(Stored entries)
------------

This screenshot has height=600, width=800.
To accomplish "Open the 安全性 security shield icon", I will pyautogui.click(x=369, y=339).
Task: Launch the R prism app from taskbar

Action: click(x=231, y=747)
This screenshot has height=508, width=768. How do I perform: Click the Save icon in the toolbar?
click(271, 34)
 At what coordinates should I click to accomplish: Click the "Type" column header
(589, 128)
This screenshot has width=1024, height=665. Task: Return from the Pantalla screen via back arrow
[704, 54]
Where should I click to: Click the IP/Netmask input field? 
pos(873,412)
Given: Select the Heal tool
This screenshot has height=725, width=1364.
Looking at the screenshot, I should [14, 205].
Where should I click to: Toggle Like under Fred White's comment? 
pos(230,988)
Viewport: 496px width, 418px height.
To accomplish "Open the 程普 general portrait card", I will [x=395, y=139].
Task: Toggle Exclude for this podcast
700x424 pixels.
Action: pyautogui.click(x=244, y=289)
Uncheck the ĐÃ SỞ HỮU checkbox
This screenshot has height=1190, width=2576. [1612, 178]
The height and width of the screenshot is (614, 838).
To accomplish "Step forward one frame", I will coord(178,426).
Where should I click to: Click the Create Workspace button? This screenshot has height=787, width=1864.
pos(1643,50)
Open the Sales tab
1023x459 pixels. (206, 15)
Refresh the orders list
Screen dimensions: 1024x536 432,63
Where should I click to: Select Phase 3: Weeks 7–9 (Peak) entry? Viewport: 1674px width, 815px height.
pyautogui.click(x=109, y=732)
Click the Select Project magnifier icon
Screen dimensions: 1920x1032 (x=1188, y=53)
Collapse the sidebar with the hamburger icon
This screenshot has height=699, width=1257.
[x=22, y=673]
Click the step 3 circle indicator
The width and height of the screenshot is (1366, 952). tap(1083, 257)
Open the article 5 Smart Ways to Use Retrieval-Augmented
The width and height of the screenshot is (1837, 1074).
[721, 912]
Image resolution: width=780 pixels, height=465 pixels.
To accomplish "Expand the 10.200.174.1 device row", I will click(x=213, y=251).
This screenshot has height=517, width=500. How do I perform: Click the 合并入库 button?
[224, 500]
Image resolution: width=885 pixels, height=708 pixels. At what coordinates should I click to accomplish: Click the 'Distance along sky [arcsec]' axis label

------------

_What you should do:_ Tell how many lines in the data hold the string "will", giving the number by itself.

_Finished task:_ 4